With respect to the underlying mechanistic basis of the co-expression, one way that such co-regulation could be achieved is with shared upstream regulators. Our data on regulatory factor binding at the promoters of EM genes support this possibility. However, a definitive answer to this will only be provided after further delineation of human regulatory circuits, with mapping of enhancer-promoter interactions in different cell-types. Our results also argue against the formation of multi-subunit complexes between the coexpressed EM gene products. Hence, it is possible that the need for co-expression arises not to regulate protein-protein interactions, but because imbalance of the epigenetic system could over time lead to major changes in open versus closed chromatin (Fahrner and Bjornsson, 2014).

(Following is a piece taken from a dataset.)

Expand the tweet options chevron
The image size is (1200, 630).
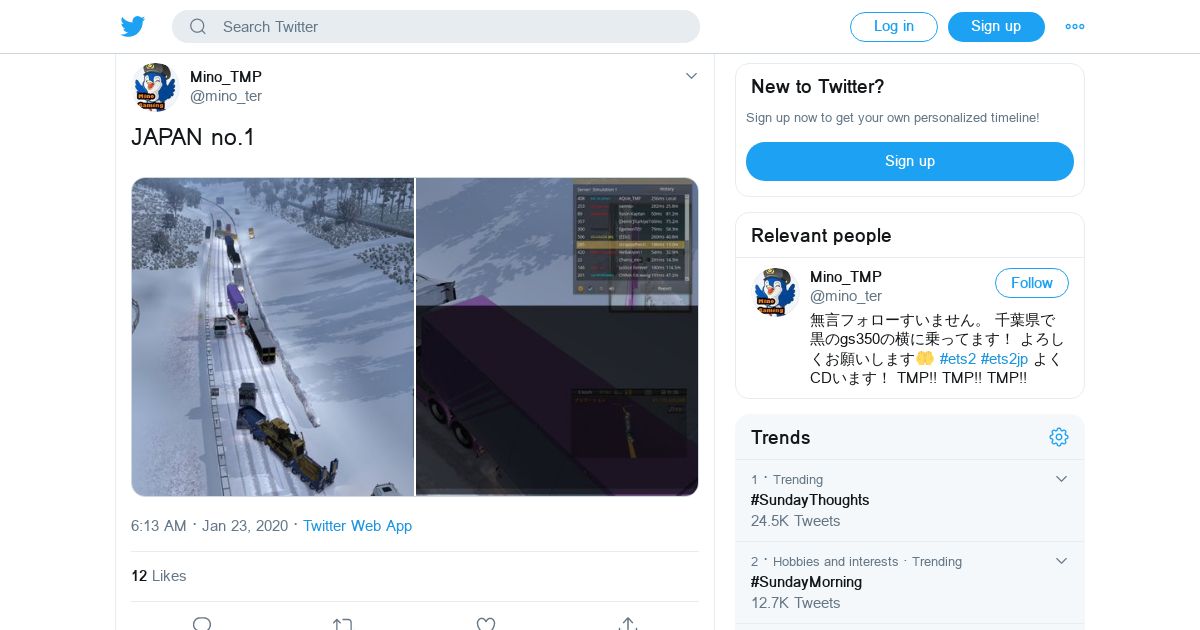[x=691, y=76]
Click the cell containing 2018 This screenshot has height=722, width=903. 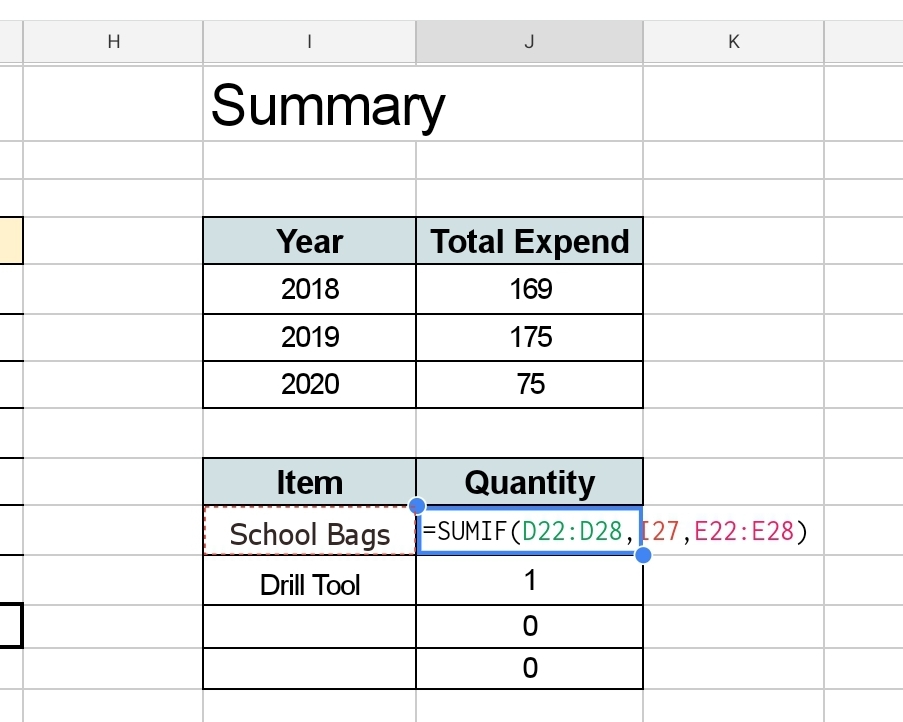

In summary, our data provide the first evidence of widespread co-expression of epigenetic regulators, and link this novel phenomenon to both variation intolerance and neurological dysfunction, thus opening an avenue to better understand the role of the human epigenetic machinery in health and disease.
Methods
The creation of an epigenetic regulator list
We used InterPro domain annotations as provided by the UniProt database (Hunter et al., 2009; UniProt Consortium, 2015), accessed in June 2016, to generate a list of proteins with at least one domain that classifies them as writers or erasers of histone lysine methylation (Dillon et al., 2005; Shi, 2007), writers or erasers of histone lysine acetylation (Marmorstein and Zhou, 2014; Seto and Yoshida, 2014), readers of the two aforementioned histone modifications (Musselman et al., 2012), and readers of methylated and unmethylated CpG dinucleotides (Lee, Voo, and Skalnik, 2001; Jørgensen and Bird, 2002). A full list of all the domains used along with the corresponding InterPro IDs is provided in Supplementary Table 1. Additionally, we included the known human DNA methyltransferases and demethylases (Weissman, Naidu, and Bjornsson, 2014), as well as the catalytic subunits of the known human chromatin remodeling complexes (Clapier and Cairns, 2009). We also categorized all proteins belonging to the CHD family as chromatin remodelers (Marfella and Imbalzano, 2007), and we included the two histone lysine demethylases that do not harbor the JmjC domain, KDM1A and KDM1B (Shi, 2007). After manual curation, we excluded the proteins COIL, MSL3P1, ASH2L, PHF24, and VPRBP. We did not include the atypical histone lysine methyltransferase DOT1L, and we did not classify transcription factors whose recognition motifs include methylated CpG dinucleotides as DNA methylation readers. Proteins containing Ankyrin repeats were classified as histone methylation readers, provided they were first included as members of the epigenetic machinery based on the domains in Supplementary Table 1. We also note the case of the PHD finger domain: it was generally classified as a histone methylation reader domain, with the exception of 5 proteins (DPF1,2, and 3, and KAT6A,B) that have a double PHD finger which, based on experimental evidence (Zeng et al., 2010; Huber et al., 2017) acts as a histone acetylation recognition mode. We only included UniProt entries that have been manually annotated and reviewed by the database curators. The full list of all EM genes we used for our analyses along with several of their features, is given in Supplementary Table 2.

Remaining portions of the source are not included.